Trees along the street were budding, they could feel the sun on their faces. At a quiet street corner they stood and faced each other. Dominika was heading home, Nate was going the other way. Dominika could feel him; he radiated nervous energy. He was waiting for something to happen, she thought. “I’m sorry I’m such a pill,” said Nate. “It’s just a lot of work. So we go to the fortress in two weeks together?”

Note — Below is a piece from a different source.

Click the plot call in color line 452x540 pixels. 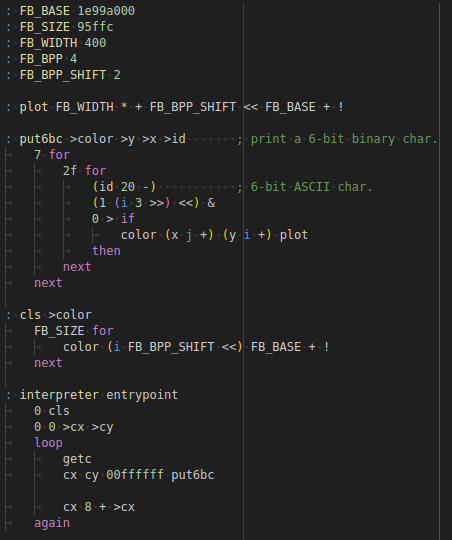[x=294, y=235]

“Of course,” she said. “I will look for you at the swimming pool. We can arrange Suomenlinna when we see each other.” She turned to cross the street. What, she asked herself, had possessed her to use perfume? Nate watched her walk away down the sidewalk of the leafy neighborhood, registering the slight hitch in her stride. Her lean dancer’s legs bunched at the calves and she swung her hands easily as she walked.
Then he thought about MARBLE’s imminent arrival. He still had to find an all-clear signal site near the Hotel GLO so MARBLE would know to come upstairs. He took off.
GREEK STRAPATSADA EGGS
In heated olive oil reduce peeled, chopped tomatoes, onions, sugar, salt, and pepper to a thick sauce. Add beaten eggs to the tomatoes and stir vigorously until eggs set into a small, fine curd. Serve with grilled country bread drizzled with olive oil.